Personal information
- Full name: John Sams

Domestic team information
- 1871: Sussex

Career statistics
| Competition | First-class |
| Matches | 2 |
| Runs scored | 32 |
| Batting average | 10.66 |
| 100s/50s | 0/0 |
| Top score | 16 |
| Balls bowled | 85 |
| Wickets | 3 |
| Bowling average | 13.66 |
| 5 wickets in innings | 0 |
| 10 wickets in match | 0 |
| Best bowling | 2/5 |
| Catches/stumpings | 2/– |
- Source: Cricinfo, 15 December 2011

= John Sams (cricketer) =

English cricketer

John Sams (date of birth and death unknown) was an English cricketer.

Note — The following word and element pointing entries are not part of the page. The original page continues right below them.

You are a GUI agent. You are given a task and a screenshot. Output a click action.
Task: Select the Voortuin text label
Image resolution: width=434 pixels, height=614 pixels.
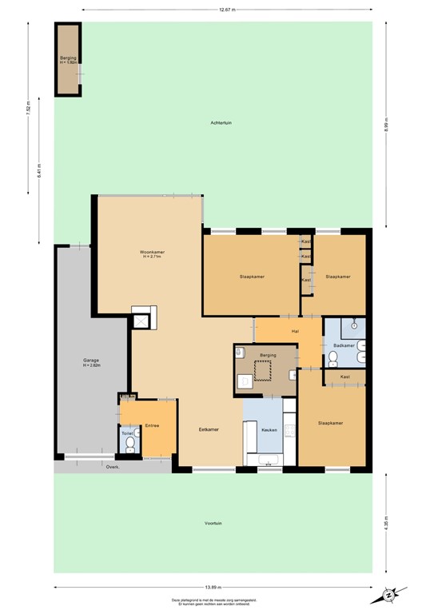pyautogui.click(x=213, y=524)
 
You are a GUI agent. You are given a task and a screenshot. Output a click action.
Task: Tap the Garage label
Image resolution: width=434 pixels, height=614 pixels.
pyautogui.click(x=91, y=361)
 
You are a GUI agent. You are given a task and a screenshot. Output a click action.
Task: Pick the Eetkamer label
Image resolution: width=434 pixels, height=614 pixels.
pyautogui.click(x=209, y=429)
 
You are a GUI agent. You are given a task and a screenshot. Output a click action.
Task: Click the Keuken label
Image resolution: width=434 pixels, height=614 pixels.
pyautogui.click(x=269, y=430)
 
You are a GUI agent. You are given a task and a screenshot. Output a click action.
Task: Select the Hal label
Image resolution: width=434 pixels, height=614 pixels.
pyautogui.click(x=295, y=330)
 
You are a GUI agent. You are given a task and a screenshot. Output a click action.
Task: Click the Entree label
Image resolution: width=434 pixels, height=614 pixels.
pyautogui.click(x=153, y=425)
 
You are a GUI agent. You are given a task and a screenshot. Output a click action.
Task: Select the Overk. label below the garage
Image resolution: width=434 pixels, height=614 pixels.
pyautogui.click(x=113, y=467)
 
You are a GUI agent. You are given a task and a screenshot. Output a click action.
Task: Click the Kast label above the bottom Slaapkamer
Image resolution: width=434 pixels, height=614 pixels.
pyautogui.click(x=344, y=377)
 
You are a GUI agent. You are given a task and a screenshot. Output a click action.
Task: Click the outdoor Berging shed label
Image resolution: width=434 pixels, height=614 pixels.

Sams made two first-class cricket appearances for Sussex County Cricket Club in 1856, both against Surrey. In his first match against Surrey at the Royal Brunswick Ground, Hove, Sams scored 16 runs in Sussex's first-innings before being dismissed by Thomas Sherman. In Surrey's first-innings he took the wicket of Julius Caesar, finishing with figures of 1/20 from ten overs. In Sussex's second-innings he was dismissed by Frederick Miller for 12, he followed this up by bowling two wicketless overs in Surrey's second-innings. Surrey won the match by 9 wickets. In his second match at The Oval, Sams bowled four wicketless overs in Surrey's first-innings, while in Sussex's he was dismissed for a single run by Will Martingell. He took the wickets of Martingell and Will Mortlock in Surrey's second-innings, finishing with figures of 2/5 from five overs. He ended Sussex's second-innings not out on 3, with Surrey winning by 240 runs.